DESCRIPTION OF THE TASK:
Below are records; reproduce exactly the lines from the one that has "Go to Inici" through the one that has "Given: Show info tooltip for Holz einstellen", ends included, and nothing more.

STUDY MATERIAL:
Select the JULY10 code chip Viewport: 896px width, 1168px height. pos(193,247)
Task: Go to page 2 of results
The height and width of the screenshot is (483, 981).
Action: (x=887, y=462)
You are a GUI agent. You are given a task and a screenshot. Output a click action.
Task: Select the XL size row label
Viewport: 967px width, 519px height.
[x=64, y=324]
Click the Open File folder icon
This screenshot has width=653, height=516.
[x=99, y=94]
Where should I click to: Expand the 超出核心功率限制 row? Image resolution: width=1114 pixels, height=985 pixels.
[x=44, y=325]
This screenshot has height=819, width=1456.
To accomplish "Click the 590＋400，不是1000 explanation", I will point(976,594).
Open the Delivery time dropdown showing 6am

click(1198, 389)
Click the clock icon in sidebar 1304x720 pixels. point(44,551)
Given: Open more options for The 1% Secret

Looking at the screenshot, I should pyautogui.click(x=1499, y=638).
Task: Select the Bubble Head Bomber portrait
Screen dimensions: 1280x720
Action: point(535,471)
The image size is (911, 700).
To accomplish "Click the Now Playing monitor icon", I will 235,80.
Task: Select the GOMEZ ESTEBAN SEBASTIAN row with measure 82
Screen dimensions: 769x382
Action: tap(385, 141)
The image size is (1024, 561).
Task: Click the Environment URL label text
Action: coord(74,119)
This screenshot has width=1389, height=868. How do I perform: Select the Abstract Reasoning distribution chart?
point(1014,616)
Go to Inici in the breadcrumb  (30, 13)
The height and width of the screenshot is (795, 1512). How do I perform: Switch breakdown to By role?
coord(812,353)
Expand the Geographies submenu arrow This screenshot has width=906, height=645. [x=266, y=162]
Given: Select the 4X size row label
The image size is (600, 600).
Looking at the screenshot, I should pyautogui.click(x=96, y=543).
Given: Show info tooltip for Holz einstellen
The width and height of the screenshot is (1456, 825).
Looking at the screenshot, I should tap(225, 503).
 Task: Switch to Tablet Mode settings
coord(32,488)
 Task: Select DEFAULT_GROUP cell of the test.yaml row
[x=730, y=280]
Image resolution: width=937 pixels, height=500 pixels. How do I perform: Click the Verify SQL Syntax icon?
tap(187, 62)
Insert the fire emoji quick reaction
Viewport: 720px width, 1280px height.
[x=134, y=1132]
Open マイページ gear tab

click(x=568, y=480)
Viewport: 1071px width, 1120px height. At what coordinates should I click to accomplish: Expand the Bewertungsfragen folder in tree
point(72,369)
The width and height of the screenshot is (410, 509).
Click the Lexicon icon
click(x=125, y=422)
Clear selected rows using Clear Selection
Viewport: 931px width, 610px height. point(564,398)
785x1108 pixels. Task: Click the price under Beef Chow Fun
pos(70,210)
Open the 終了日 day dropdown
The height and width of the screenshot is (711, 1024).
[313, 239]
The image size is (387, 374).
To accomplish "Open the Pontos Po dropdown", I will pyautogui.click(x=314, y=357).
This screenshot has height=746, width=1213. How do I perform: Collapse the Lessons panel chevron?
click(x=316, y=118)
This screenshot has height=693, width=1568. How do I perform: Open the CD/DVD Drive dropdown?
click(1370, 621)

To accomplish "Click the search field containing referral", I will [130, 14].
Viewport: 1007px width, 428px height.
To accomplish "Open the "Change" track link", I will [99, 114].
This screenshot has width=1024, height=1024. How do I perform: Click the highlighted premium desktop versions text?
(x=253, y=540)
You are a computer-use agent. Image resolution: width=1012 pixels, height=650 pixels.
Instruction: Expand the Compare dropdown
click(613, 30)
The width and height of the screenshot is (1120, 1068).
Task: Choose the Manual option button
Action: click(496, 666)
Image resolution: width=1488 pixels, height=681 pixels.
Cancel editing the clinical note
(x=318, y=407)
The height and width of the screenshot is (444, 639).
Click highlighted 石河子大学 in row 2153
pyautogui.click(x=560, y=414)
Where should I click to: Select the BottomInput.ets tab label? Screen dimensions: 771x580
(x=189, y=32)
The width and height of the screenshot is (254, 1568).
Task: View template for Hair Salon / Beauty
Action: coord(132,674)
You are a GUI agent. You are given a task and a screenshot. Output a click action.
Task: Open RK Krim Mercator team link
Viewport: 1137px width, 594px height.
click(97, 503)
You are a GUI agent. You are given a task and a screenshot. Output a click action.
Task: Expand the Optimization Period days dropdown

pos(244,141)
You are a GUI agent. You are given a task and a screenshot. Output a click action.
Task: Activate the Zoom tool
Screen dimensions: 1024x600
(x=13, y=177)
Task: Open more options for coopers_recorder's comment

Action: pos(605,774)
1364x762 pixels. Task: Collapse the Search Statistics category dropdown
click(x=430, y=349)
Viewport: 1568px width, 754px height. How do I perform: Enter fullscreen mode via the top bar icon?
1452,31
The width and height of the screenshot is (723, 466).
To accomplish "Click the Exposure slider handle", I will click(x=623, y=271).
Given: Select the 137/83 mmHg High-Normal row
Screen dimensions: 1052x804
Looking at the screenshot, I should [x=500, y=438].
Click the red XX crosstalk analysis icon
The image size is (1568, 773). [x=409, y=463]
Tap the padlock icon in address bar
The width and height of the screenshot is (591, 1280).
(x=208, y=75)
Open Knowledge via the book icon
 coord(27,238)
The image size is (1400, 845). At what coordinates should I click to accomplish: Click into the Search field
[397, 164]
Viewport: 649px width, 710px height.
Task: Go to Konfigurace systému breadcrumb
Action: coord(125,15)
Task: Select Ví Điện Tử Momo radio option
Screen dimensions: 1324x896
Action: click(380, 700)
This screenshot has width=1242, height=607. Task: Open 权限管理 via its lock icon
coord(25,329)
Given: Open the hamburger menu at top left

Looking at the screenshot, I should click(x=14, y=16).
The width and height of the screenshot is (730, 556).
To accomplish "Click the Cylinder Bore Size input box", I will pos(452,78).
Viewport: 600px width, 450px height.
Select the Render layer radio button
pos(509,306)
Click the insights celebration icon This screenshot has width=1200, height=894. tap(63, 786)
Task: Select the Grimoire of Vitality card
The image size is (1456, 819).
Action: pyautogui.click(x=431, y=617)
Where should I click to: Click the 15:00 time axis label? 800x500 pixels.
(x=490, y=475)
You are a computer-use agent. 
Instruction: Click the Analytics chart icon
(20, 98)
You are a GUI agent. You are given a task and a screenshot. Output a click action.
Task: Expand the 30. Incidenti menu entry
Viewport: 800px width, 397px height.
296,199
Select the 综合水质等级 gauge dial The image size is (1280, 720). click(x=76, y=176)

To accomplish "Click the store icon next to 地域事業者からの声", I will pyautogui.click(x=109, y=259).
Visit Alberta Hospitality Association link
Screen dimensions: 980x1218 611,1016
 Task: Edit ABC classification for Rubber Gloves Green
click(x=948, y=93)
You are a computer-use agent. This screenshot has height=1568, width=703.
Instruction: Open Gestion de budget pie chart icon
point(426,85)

TASK ANSWER:
Go to Inici in the breadcrumb  (30, 13)
The height and width of the screenshot is (795, 1512). How do I perform: Switch breakdown to By role?
coord(812,353)
Expand the Geographies submenu arrow This screenshot has width=906, height=645. [x=266, y=162]
Given: Select the 4X size row label
The image size is (600, 600).
Looking at the screenshot, I should pyautogui.click(x=96, y=543).
Given: Show info tooltip for Holz einstellen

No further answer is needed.